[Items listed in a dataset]
##############################

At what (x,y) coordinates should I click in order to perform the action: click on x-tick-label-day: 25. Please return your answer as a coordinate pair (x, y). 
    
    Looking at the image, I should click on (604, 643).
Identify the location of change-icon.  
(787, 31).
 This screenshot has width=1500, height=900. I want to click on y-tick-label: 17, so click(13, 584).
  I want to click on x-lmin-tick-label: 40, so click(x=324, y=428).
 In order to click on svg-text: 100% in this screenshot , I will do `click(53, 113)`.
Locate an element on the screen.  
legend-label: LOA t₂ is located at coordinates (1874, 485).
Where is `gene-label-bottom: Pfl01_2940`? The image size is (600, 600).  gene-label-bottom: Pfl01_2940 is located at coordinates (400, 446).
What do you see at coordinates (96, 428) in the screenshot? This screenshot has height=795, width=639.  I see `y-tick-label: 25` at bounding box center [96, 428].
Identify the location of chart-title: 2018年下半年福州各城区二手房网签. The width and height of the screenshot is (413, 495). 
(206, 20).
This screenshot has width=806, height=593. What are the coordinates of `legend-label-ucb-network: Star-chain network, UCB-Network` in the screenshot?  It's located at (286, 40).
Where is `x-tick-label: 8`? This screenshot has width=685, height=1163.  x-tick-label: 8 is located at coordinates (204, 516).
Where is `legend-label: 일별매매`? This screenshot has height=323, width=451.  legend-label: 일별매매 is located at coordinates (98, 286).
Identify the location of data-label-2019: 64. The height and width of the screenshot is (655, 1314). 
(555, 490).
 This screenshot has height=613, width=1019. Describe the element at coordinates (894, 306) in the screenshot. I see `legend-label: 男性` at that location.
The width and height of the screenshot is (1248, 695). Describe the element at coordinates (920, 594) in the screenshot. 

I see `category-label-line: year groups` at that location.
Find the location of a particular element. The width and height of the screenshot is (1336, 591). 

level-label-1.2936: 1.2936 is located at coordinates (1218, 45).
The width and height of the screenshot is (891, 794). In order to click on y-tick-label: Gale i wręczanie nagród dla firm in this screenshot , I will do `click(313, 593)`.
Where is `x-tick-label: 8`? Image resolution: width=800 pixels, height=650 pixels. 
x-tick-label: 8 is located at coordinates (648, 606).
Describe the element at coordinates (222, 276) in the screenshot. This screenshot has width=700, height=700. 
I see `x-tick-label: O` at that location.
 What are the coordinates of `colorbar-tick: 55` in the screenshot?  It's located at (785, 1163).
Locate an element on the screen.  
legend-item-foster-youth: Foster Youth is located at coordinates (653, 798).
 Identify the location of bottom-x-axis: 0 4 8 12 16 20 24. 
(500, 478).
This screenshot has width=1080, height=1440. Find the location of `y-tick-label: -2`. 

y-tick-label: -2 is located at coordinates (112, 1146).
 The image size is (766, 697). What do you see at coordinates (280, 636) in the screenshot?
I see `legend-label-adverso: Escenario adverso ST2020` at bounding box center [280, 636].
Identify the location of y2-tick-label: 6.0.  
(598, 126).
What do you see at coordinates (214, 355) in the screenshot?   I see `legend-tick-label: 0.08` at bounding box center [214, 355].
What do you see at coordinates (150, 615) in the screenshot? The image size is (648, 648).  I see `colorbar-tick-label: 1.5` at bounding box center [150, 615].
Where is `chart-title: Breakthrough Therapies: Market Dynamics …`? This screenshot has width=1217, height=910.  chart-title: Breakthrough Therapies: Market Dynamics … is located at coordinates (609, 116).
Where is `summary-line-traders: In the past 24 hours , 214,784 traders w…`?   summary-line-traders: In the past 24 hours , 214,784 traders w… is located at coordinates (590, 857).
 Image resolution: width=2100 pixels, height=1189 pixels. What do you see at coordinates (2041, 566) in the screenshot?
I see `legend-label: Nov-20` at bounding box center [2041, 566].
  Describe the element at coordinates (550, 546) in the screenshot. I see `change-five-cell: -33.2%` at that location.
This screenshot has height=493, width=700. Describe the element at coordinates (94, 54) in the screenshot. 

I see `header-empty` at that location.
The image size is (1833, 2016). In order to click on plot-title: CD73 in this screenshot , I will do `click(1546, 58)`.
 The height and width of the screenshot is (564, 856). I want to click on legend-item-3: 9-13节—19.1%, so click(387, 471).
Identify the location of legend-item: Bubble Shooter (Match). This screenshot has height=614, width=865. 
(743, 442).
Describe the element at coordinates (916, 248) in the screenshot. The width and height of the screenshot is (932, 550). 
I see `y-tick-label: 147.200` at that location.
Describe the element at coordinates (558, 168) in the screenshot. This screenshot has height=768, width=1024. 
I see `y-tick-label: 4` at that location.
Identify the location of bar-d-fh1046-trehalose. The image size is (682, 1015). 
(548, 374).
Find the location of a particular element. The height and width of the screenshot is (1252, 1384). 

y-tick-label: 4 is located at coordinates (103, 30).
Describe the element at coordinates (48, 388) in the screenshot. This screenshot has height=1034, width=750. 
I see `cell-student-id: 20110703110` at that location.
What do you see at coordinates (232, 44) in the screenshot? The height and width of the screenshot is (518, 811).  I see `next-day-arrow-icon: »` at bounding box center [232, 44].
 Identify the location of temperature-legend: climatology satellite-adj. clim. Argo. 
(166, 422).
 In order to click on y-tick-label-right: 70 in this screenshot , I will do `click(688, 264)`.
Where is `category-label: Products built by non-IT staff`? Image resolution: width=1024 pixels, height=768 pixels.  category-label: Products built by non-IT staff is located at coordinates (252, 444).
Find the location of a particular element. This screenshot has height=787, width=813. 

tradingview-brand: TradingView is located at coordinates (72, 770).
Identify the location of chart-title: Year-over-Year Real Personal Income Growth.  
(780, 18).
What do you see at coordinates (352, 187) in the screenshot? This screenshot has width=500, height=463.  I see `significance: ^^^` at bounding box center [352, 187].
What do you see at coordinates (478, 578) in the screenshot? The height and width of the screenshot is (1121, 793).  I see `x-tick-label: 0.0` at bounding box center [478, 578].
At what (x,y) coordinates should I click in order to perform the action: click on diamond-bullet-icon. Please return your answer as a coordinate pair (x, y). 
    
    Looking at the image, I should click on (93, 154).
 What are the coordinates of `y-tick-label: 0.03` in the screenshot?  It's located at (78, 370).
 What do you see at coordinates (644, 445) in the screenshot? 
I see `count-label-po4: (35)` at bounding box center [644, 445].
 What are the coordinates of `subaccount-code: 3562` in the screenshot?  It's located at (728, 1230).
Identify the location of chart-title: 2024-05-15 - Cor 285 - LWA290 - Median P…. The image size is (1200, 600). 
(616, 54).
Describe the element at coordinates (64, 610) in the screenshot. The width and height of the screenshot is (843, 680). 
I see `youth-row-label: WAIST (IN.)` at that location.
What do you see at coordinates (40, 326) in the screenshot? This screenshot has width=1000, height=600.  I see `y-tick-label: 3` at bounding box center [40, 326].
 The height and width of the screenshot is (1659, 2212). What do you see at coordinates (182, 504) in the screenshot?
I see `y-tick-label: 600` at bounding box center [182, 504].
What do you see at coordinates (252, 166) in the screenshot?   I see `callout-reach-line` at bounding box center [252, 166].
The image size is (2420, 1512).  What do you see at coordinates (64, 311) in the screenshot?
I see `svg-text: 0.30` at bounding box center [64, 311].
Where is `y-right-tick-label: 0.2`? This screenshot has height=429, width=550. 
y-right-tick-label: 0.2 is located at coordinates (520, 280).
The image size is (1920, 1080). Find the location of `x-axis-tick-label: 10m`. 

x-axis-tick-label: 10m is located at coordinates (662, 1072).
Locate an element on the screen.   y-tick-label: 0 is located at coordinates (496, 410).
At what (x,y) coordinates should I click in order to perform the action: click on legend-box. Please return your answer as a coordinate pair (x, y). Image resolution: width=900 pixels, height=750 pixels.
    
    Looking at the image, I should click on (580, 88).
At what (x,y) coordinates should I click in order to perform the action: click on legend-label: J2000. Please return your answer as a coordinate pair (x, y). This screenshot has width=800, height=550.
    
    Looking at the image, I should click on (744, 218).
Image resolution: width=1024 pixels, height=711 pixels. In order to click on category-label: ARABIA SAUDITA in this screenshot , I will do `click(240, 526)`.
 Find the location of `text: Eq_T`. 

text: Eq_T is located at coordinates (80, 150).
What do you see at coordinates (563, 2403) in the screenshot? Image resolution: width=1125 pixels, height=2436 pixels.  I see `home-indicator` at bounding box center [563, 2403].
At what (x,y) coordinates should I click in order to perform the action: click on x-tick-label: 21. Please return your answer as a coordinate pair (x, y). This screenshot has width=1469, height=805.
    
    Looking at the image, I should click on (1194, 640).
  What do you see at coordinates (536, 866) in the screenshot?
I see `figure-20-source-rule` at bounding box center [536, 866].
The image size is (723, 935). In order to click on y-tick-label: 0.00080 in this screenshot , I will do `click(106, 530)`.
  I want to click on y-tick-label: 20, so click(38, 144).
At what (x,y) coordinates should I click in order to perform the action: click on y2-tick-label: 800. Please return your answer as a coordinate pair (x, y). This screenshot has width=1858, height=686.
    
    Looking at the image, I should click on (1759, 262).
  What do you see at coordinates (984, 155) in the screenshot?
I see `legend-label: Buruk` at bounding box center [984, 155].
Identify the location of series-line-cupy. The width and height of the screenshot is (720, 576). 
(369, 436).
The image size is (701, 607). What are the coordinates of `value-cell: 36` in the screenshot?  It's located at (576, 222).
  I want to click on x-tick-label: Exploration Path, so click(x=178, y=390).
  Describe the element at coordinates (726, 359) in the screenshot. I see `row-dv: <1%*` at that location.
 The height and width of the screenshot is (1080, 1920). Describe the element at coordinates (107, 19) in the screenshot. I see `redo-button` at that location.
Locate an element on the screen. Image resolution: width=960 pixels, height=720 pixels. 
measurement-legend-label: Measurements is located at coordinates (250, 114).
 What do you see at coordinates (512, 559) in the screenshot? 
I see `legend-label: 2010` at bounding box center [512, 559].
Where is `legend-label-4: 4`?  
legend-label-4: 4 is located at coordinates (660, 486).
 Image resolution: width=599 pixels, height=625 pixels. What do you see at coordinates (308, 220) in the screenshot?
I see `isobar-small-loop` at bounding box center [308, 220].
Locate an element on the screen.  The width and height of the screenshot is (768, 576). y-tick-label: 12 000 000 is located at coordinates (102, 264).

##############################

| EXERCISE DIRECTIONS |
Rewrite the part that opens with the line containing "The width and height of the screenshot is (1248, 695)." and closes with the line containing "(500, 478).", substituting "screen capture" for each occurrence of "screenshot" and keeping all other text unchanged.

| EXERCISE OUTPUT |
The width and height of the screen capture is (1248, 695). Describe the element at coordinates (920, 594) in the screen capture. 

I see `category-label-line: year groups` at that location.
Find the location of a particular element. The width and height of the screen capture is (1336, 591). 

level-label-1.2936: 1.2936 is located at coordinates (1218, 45).
The width and height of the screen capture is (891, 794). In order to click on y-tick-label: Gale i wręczanie nagród dla firm in this screen capture , I will do `click(313, 593)`.
Where is `x-tick-label: 8`? Image resolution: width=800 pixels, height=650 pixels. 
x-tick-label: 8 is located at coordinates (648, 606).
Describe the element at coordinates (222, 276) in the screen capture. This screen capture has width=700, height=700. 
I see `x-tick-label: O` at that location.
 What are the coordinates of `colorbar-tick: 55` in the screen capture?  It's located at (785, 1163).
Locate an element on the screen.  
legend-item-foster-youth: Foster Youth is located at coordinates (653, 798).
 Identify the location of bottom-x-axis: 0 4 8 12 16 20 24. 
(500, 478).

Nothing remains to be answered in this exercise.